Could you set out every line of the records below as a Markdown table with the columns Row and Line, numbering each line and leaving out the blank ones?

◆ **Records shown**
======

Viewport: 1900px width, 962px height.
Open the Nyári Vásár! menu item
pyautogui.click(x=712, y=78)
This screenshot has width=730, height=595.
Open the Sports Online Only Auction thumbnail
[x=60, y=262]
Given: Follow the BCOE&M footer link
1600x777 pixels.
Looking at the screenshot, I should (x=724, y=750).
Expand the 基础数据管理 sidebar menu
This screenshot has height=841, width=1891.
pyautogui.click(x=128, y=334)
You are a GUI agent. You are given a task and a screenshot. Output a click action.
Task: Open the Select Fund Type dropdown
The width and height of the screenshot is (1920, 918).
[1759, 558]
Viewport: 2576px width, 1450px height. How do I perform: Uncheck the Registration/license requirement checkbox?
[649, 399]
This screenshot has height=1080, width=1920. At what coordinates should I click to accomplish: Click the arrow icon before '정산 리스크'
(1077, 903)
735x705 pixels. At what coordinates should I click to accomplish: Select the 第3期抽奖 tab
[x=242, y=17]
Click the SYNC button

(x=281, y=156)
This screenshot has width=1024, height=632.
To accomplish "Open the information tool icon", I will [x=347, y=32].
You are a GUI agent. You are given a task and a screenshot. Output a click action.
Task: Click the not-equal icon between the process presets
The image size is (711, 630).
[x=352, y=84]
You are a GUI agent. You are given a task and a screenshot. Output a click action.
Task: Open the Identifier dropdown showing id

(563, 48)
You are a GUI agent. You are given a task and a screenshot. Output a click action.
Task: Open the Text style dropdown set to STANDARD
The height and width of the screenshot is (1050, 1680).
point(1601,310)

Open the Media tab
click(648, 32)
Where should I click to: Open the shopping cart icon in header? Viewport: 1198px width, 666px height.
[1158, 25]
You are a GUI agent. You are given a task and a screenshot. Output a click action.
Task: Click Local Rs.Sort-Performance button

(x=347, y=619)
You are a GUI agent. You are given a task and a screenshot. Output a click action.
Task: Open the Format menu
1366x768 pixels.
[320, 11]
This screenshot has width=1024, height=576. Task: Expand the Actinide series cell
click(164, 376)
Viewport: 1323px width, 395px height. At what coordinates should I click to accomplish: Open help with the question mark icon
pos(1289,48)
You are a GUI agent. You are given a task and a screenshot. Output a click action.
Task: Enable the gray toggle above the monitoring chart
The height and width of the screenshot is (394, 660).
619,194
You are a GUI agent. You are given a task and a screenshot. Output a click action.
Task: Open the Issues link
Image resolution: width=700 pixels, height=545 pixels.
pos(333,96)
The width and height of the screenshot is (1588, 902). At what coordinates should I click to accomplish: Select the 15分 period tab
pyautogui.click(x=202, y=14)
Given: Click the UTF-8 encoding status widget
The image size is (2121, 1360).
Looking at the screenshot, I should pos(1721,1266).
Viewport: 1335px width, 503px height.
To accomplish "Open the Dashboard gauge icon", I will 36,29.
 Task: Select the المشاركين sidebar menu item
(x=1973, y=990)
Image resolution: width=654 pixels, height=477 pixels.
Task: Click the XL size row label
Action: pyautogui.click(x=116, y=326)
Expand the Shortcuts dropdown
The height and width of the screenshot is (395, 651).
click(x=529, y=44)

======

◆ **Written solution**
| Row | Line |
|---|---|
| 1 | Viewport: 1900px width, 962px height. |
| 2 | Open the Nyári Vásár! menu item |
| 3 | pyautogui.click(x=712, y=78) |
| 4 | This screenshot has width=730, height=595. |
| 5 | Open the Sports Online Only Auction thumbnail |
| 6 | [x=60, y=262] |
| 7 | Given: Follow the BCOE&M footer link |
| 8 | 1600x777 pixels. |
| 9 | Looking at the screenshot, I should (x=724, y=750). |
| 10 | Expand the 基础数据管理 sidebar menu |
| 11 | This screenshot has height=841, width=1891. |
| 12 | pyautogui.click(x=128, y=334) |
| 13 | You are a GUI agent. You are given a task and a screenshot. Output a click action. |
| 14 | Task: Open the Select Fund Type dropdown |
| 15 | The width and height of the screenshot is (1920, 918). |
| 16 | [1759, 558] |
| 17 | Viewport: 2576px width, 1450px height. How do I perform: Uncheck the Registration/license requirement checkbox? |
| 18 | [649, 399] |
| 19 | This screenshot has height=1080, width=1920. At what coordinates should I click to accomplish: Click the arrow icon before '정산 리스크' |
| 20 | (1077, 903) |
| 21 | 735x705 pixels. At what coordinates should I click to accomplish: Select the 第3期抽奖 tab |
| 22 | [x=242, y=17] |
| 23 | Click the SYNC button |
| 24 | (x=281, y=156) |
| 25 | This screenshot has width=1024, height=632. |
| 26 | To accomplish "Open the information tool icon", I will [x=347, y=32]. |
| 27 | You are a GUI agent. You are given a task and a screenshot. Output a click action. |
| 28 | Task: Click the not-equal icon between the process presets |
| 29 | The image size is (711, 630). |
| 30 | [x=352, y=84] |
| 31 | You are a GUI agent. You are given a task and a screenshot. Output a click action. |
| 32 | Task: Open the Identifier dropdown showing id |
| 33 | (563, 48) |
| 34 | You are a GUI agent. You are given a task and a screenshot. Output a click action. |
| 35 | Task: Open the Text style dropdown set to STANDARD |
| 36 | The height and width of the screenshot is (1050, 1680). |
| 37 | point(1601,310) |
| 38 | Open the Media tab |
| 39 | click(648, 32) |
| 40 | Where should I click to: Open the shopping cart icon in header? Viewport: 1198px width, 666px height. |
| 41 | [1158, 25] |
| 42 | You are a GUI agent. You are given a task and a screenshot. Output a click action. |
| 43 | Task: Click Local Rs.Sort-Performance button |
| 44 | (x=347, y=619) |
| 45 | You are a GUI agent. You are given a task and a screenshot. Output a click action. |
| 46 | Task: Open the Format menu |
| 47 | 1366x768 pixels. |
| 48 | [320, 11] |
| 49 | This screenshot has width=1024, height=576. Task: Expand the Actinide series cell |
| 50 | click(164, 376) |
| 51 | Viewport: 1323px width, 395px height. At what coordinates should I click to accomplish: Open help with the question mark icon |
| 52 | pos(1289,48) |
| 53 | You are a GUI agent. You are given a task and a screenshot. Output a click action. |
| 54 | Task: Enable the gray toggle above the monitoring chart |
| 55 | The height and width of the screenshot is (394, 660). |
| 56 | 619,194 |
| 57 | You are a GUI agent. You are given a task and a screenshot. Output a click action. |
| 58 | Task: Open the Issues link |
| 59 | Image resolution: width=700 pixels, height=545 pixels. |
| 60 | pos(333,96) |
| 61 | The width and height of the screenshot is (1588, 902). At what coordinates should I click to accomplish: Select the 15分 period tab |
| 62 | pyautogui.click(x=202, y=14) |
| 63 | Given: Click the UTF-8 encoding status widget |
| 64 | The image size is (2121, 1360). |
| 65 | Looking at the screenshot, I should pos(1721,1266). |
| 66 | Viewport: 1335px width, 503px height. |
| 67 | To accomplish "Open the Dashboard gauge icon", I will 36,29. |
| 68 |  Task: Select the المشاركين sidebar menu item |
| 69 | (x=1973, y=990) |
| 70 | Image resolution: width=654 pixels, height=477 pixels. |
| 71 | Task: Click the XL size row label |
| 72 | Action: pyautogui.click(x=116, y=326) |
| 73 | Expand the Shortcuts dropdown |
| 74 | The height and width of the screenshot is (395, 651). |
| 75 | click(x=529, y=44) |